MATERIAL SHOWN:

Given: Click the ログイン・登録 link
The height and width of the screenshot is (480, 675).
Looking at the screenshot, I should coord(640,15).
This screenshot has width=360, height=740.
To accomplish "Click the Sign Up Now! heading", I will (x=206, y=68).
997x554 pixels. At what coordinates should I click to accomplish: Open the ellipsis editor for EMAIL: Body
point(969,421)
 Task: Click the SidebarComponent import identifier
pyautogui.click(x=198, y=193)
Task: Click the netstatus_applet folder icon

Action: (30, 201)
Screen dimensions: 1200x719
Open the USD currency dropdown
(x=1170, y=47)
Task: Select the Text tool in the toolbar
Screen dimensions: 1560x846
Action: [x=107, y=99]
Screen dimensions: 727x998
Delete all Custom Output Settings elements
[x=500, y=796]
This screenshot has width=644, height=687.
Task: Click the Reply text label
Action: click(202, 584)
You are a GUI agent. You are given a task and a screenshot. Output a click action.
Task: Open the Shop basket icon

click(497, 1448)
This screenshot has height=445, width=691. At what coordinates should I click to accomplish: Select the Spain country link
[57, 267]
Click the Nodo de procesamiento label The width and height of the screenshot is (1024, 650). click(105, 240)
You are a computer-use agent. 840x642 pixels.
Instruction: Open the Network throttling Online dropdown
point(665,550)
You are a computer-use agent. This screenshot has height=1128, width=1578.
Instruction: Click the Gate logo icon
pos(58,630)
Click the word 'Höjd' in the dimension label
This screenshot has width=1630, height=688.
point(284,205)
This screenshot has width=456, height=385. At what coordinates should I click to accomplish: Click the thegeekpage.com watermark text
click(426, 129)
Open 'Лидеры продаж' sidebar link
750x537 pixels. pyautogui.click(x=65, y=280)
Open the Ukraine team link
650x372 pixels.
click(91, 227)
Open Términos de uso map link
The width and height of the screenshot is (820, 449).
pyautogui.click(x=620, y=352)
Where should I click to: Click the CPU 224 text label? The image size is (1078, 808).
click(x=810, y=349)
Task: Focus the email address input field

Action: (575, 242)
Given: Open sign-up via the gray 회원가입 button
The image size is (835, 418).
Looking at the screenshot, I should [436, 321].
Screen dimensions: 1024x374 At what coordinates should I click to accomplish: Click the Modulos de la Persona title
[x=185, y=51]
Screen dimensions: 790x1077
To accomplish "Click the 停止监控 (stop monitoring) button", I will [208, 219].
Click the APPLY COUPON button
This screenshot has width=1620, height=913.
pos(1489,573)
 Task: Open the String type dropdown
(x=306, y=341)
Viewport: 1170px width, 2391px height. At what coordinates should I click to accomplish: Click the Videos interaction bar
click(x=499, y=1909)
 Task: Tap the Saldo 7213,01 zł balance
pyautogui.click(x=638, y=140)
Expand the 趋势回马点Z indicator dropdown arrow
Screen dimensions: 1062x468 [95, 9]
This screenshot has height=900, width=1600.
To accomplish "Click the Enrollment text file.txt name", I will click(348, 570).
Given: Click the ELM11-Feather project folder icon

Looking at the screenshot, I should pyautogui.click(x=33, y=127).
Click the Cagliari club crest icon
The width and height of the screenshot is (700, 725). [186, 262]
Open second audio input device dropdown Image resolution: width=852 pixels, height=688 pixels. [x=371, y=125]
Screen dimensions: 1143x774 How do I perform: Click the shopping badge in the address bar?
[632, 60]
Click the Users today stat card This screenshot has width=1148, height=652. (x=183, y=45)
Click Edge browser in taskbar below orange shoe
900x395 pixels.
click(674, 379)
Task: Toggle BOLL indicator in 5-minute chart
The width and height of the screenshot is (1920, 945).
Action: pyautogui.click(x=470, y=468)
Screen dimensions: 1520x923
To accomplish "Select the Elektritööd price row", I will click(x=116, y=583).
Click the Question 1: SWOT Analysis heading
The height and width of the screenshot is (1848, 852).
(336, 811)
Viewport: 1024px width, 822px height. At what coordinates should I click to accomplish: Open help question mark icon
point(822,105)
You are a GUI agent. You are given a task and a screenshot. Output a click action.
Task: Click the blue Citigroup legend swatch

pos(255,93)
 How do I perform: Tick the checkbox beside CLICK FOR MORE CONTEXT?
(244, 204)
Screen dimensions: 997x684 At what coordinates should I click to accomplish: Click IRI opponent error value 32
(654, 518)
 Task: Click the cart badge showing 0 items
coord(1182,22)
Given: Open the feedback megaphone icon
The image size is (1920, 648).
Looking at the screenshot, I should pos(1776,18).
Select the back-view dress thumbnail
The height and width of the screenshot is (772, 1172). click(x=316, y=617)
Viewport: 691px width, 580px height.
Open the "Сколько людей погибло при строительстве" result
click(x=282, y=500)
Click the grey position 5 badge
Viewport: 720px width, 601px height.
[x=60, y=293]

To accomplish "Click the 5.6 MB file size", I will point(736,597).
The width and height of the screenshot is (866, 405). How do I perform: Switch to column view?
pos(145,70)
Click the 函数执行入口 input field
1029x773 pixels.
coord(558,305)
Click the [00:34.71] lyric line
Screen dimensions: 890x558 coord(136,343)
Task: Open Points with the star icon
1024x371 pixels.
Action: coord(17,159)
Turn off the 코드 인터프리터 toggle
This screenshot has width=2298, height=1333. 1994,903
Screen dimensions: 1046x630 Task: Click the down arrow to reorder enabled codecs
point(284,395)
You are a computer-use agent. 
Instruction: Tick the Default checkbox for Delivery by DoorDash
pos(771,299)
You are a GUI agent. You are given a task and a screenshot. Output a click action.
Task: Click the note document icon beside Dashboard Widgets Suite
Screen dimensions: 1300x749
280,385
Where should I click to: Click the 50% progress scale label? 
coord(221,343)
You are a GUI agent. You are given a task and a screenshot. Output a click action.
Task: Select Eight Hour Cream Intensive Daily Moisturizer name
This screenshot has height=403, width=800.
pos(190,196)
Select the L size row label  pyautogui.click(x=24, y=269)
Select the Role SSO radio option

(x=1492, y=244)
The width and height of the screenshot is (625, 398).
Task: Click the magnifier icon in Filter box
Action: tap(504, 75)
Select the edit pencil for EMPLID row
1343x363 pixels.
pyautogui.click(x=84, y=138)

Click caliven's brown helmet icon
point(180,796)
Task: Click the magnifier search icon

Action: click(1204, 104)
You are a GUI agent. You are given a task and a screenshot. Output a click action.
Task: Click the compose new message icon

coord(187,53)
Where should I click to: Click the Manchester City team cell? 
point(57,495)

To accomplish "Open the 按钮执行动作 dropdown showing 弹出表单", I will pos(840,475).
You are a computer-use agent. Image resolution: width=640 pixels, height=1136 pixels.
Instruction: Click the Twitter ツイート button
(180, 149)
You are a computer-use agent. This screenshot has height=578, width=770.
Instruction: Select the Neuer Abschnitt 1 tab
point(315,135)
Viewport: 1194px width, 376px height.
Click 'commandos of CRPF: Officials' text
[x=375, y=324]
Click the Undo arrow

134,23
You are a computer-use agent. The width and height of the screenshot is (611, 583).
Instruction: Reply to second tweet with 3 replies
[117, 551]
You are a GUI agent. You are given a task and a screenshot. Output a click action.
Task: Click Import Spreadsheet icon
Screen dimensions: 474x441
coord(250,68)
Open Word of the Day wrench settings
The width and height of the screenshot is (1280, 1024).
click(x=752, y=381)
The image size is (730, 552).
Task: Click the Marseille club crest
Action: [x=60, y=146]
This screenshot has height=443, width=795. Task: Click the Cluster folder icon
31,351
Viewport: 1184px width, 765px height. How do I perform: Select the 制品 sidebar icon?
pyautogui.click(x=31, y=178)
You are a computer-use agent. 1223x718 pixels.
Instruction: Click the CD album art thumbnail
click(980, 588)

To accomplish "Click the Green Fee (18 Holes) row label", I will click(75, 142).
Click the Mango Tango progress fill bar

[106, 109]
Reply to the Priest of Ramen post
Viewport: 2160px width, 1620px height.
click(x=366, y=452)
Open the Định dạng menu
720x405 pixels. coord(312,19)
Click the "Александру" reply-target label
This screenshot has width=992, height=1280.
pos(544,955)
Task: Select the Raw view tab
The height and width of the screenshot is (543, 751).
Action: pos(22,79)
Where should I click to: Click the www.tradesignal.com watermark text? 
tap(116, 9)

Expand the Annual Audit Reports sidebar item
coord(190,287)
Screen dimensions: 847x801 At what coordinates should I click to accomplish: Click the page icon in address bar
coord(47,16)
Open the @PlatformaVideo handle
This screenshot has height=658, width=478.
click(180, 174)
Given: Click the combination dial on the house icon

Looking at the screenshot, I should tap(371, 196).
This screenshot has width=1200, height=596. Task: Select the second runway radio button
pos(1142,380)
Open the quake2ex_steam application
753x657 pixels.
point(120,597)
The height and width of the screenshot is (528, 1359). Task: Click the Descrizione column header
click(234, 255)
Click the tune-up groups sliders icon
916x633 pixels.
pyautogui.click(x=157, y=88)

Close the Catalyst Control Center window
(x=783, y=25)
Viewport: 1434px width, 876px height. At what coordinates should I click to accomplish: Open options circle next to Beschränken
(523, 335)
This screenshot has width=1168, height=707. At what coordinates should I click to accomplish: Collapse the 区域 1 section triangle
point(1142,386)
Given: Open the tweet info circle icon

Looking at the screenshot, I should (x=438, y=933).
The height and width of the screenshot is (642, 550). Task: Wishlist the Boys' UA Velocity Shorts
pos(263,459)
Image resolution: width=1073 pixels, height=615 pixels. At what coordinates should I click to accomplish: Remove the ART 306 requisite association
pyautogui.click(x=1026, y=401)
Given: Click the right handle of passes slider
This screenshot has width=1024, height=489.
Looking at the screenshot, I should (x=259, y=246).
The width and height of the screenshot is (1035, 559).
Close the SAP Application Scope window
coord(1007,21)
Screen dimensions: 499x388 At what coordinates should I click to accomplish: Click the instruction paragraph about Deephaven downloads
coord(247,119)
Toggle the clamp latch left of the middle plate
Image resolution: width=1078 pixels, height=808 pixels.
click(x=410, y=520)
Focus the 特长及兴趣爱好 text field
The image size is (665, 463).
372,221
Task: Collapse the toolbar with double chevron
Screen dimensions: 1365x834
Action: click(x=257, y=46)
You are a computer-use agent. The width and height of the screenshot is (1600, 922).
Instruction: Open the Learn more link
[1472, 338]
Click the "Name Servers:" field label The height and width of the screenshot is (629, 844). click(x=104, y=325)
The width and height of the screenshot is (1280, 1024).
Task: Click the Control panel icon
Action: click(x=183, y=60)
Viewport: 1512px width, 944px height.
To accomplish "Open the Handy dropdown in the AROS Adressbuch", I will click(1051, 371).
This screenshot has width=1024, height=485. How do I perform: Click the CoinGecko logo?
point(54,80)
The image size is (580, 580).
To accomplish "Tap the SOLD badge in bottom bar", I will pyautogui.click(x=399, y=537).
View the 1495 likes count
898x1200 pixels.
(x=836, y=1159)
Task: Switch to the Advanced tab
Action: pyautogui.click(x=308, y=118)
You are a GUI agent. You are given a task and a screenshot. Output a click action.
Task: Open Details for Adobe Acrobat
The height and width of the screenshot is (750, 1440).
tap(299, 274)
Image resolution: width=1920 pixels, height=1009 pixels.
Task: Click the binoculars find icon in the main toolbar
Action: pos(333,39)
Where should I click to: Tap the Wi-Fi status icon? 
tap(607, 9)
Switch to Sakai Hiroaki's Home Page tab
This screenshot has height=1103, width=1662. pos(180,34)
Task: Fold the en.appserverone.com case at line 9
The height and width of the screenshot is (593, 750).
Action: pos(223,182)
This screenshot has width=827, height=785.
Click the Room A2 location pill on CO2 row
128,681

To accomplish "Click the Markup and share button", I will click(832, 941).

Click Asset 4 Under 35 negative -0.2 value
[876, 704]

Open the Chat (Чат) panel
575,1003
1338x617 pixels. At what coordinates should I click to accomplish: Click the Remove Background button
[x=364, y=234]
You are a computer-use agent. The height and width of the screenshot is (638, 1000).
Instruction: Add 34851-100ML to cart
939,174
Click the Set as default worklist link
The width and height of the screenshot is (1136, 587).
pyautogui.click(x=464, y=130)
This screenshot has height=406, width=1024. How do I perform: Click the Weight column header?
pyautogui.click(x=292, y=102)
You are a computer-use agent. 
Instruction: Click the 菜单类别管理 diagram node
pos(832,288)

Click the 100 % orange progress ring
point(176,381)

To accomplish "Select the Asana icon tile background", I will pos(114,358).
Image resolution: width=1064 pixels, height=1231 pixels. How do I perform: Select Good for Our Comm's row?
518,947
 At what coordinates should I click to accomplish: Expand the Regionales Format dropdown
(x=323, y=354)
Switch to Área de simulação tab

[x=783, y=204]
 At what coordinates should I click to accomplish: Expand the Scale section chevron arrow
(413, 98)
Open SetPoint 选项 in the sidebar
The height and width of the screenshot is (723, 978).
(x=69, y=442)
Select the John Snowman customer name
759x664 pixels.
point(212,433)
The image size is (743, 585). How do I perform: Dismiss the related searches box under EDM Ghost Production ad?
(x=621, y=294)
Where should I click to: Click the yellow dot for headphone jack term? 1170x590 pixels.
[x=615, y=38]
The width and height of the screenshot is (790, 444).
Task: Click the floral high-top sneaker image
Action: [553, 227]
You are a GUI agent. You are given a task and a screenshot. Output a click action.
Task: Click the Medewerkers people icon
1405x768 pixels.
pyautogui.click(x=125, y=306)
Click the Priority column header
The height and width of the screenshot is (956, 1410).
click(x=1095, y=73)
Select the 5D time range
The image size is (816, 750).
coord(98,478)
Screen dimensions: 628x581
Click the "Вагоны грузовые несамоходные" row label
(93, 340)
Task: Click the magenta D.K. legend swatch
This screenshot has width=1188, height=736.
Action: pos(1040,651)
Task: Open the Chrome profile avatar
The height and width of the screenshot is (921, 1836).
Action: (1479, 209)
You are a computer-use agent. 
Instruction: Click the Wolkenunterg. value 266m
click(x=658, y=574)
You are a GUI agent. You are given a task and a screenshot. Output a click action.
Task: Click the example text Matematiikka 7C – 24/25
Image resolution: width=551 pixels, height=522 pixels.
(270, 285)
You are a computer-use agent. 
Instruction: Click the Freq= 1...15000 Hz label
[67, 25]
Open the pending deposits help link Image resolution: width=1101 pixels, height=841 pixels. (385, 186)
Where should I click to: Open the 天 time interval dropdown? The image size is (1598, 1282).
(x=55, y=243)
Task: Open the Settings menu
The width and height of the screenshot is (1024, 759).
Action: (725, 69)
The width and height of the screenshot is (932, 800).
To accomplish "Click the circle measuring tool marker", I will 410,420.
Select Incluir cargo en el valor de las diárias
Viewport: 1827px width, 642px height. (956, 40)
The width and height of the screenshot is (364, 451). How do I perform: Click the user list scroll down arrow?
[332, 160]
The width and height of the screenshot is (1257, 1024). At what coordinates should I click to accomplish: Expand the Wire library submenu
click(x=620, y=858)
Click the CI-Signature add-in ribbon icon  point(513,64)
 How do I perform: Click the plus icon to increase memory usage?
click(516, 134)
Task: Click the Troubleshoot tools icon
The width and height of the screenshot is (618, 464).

WHAT YOU ARE ASKED TO DO: In the listing above, start at the line with "Task: Focus the email address input field", go on through the line with "Screen dimensions: 790x1077", and copy each of those lines exactly; leave out all the rest.

RESULT OF THE TASK:
Task: Focus the email address input field

Action: (575, 242)
Given: Open sign-up via the gray 회원가입 button
The image size is (835, 418).
Looking at the screenshot, I should [436, 321].
Screen dimensions: 1024x374 At what coordinates should I click to accomplish: Click the Modulos de la Persona title
[x=185, y=51]
Screen dimensions: 790x1077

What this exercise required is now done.